7日、市役所で行われた藤田明美市長の定例記者会見に続いて市川氏が会見した。市川氏はCSOとしての1年10カ月を振り返って財政の健全化、行政組織運営の効率化、産学官金連携の推進に取り組んだことを話した。
「まだまだ道半ばではあるが、一定の筋道をつけることができた」、「市長部局、教育委員会と各課が連携しながら自走する段階に入っている」との現状認識を示し、「藤田市長の強いリーダーシップのもと、これまで以上に職員それぞれが市民に寄り添える笑顔あふれるまち加茂の実現に向けて取り組みを進めていく」と述べた。
応募の経緯にについては、CSOを務めて2年を過ぎようとしているなか「任期の終わりを意識したときに、自身の身の振り方というところも考えるようになった」。新潟に引き続き何か貢献することができるのではないか、新潟県全体や日本の各地の地方圏域でも同じような課題を抱えているのではないか、そのなかで自身が取り組んできたこと少しでも役に立てるのではないかということに加えて、「自身が取り組んできたことをより広い範囲で、国、県と一体となって進めていくことができるのではないか」との思いで応募を決意した。
訴えていきたいことは、これまで加茂市で取り組んできたことを基本線に、産学官金連携による地方創生、公共施設、インフラ、公共交通といった社会資本の再編、そのための取り組みの財源をどう生み出すかということをあげた。
なかでもどうやって財源を見いだすかが重要で、「中長期の財政負担をしっかりと国、県、自治体がそれぞれシミュレーションで把握しながら投資できる範囲で積極的に、とくにハード面の更新にまず注力しながらソフト面も選択と集中。そういった取り組みを訴えたい」。
具体的な成果については、未来ビジョンの策定を加茂駅周辺まちなかエリアプラットフォームを通じて進めており、ことし9月末までに未来ビジョンを公表する見通しになっており、未来ビジョンに伴って実施されていく実証的な取り組を引き続き見てほしいと求めた。

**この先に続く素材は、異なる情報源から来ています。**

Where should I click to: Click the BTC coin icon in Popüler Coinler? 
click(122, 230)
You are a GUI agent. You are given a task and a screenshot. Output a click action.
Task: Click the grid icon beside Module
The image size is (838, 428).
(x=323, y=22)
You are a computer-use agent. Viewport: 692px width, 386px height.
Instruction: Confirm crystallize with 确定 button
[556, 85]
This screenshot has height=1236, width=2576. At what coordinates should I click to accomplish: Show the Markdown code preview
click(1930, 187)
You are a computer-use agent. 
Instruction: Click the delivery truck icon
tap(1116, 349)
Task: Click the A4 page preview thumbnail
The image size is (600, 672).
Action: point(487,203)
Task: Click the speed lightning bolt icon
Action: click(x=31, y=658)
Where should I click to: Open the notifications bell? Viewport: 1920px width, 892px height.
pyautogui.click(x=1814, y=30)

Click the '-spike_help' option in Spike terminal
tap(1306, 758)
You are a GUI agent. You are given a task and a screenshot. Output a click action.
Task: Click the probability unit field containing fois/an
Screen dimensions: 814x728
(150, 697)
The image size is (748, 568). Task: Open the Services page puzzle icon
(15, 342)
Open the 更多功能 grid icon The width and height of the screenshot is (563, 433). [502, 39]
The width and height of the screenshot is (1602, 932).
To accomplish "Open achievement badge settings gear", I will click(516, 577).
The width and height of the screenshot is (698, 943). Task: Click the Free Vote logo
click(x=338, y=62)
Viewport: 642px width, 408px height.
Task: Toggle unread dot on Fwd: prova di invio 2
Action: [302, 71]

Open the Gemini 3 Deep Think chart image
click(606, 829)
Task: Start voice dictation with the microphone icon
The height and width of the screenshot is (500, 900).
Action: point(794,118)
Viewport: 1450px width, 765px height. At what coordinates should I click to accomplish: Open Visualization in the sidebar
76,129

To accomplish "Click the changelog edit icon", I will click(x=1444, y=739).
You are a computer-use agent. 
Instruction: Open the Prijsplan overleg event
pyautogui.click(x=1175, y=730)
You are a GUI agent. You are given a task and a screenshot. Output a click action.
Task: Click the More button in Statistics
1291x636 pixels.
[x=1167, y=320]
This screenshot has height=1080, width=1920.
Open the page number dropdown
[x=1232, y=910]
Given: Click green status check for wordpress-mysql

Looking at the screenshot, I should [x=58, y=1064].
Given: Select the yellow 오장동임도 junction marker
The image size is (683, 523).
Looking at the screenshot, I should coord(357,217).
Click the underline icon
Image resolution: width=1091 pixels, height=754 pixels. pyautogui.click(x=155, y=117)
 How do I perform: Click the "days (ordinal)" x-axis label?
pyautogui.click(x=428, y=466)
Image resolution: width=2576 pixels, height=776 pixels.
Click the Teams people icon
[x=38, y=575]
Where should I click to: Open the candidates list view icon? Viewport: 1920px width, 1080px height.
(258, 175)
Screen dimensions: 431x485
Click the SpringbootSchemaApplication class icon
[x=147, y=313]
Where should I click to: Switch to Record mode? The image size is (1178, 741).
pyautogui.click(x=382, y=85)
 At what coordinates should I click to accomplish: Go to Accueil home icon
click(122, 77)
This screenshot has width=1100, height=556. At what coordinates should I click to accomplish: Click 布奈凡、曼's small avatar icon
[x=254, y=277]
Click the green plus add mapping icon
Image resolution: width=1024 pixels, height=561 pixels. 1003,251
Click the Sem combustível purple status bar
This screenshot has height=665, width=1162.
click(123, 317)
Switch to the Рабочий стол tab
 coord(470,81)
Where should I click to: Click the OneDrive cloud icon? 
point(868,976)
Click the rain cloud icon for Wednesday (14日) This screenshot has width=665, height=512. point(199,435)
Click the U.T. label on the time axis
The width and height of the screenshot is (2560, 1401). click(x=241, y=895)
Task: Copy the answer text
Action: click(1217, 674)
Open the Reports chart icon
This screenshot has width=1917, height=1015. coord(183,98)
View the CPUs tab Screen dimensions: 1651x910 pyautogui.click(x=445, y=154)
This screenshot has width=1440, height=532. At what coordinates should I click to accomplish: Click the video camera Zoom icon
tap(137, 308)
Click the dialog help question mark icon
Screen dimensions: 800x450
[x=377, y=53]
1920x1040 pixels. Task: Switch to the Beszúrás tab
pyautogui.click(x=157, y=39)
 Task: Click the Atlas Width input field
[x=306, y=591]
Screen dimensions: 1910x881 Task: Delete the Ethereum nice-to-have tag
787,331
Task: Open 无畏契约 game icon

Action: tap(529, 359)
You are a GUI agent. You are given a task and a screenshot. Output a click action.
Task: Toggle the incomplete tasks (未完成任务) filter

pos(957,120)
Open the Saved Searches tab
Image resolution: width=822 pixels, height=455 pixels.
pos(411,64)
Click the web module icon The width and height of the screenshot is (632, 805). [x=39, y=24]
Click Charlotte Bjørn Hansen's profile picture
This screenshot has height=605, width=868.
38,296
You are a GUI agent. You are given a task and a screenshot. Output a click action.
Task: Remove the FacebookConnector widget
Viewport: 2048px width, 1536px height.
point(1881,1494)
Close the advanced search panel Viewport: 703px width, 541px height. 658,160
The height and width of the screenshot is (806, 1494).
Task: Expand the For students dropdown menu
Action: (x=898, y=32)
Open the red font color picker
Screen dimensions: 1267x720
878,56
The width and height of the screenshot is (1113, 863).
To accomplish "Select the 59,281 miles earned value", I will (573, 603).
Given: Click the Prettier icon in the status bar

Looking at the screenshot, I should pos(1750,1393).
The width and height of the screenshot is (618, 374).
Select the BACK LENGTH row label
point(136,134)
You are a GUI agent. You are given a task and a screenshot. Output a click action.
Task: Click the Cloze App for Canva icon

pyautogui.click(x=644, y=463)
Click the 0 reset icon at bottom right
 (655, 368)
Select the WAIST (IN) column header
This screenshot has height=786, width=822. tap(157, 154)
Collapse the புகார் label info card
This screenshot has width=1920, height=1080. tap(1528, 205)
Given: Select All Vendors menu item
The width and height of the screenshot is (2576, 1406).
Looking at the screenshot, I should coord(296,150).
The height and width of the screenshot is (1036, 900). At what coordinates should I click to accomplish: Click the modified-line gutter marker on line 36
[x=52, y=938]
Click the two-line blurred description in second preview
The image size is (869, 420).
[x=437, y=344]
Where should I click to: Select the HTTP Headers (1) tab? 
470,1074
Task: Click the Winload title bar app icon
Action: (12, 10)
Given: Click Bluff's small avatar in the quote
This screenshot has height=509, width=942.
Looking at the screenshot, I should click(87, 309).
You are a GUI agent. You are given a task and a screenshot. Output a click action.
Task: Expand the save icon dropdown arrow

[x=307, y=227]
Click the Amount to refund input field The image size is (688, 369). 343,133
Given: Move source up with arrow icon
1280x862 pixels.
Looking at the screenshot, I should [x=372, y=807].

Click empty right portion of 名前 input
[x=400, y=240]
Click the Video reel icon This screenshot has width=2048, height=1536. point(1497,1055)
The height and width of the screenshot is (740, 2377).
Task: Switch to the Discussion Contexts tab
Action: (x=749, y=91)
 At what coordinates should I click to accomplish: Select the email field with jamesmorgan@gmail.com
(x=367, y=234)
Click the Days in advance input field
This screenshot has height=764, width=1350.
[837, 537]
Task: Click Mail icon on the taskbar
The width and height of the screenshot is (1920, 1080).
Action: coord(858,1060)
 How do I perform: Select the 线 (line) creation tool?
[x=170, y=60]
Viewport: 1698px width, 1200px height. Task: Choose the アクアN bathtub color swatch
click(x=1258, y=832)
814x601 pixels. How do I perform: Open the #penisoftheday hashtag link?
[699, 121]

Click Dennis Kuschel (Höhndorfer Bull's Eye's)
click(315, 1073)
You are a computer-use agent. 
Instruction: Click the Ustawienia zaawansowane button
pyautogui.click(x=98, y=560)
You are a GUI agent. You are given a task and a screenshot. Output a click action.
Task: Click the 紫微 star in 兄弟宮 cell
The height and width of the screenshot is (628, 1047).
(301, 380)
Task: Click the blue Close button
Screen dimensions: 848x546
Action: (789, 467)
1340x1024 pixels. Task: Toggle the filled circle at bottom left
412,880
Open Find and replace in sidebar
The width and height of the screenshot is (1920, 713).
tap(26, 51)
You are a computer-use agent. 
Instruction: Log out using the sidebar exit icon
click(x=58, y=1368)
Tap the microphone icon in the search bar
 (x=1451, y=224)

財政の健全化の計画を進め、87万円まで落ち込んだ財政調整基金を今年度は12.8億円まで回復させ、目先の資金繰りに窮することはなくなった。公共施設やインフラの将来負担に加茂市はしっかりと向き合う方向で進んでいるが、「将来負担を見据えた負担に対しての取り組みをどう進めていけるのかが一番大きな課題感として感じた」。
民間の視点では、自治体にもさまざまなノウハウが常に更新されているが、PDCAサイクルを回していく、長期、中期、そして短期の計画に基づいた取り組みといった民間では当たり前のノウハウがまだまだ不足していると着任して感じた。
外部の人材の活用は非常に意義があり、加茂市は地域活性化企業人という制度を活用して今は民間から8人が出向という形で活躍している。これまでの行政が専門性をもたなかった部分に民間の人が入り、そのノウハウが行政職員に移っていき、民間の力を借りるのが重要とした。
また、藤田市長は市川氏の決断について、任期途中の退任だけに「最後までやってほしいという声もある一方で、市川がやりたいという、新しいことにチャレンジしてみたいというところも気持ちも十分、理解できるところはあったので、私は本人が進みたい道に進むべきと思う」と理解を示した。
市川氏は「なぜ今なのかというような言葉も当然、ちょうだいしている。いつか、今すぐにとは言わないが、あのときの市川の決断は良かったんだ、それが加茂であったり、新潟のためにつながっていくんだと、いつか言っていただけるように、実現するように、とにかく全力を尽くしていきたい」と語気を強めた。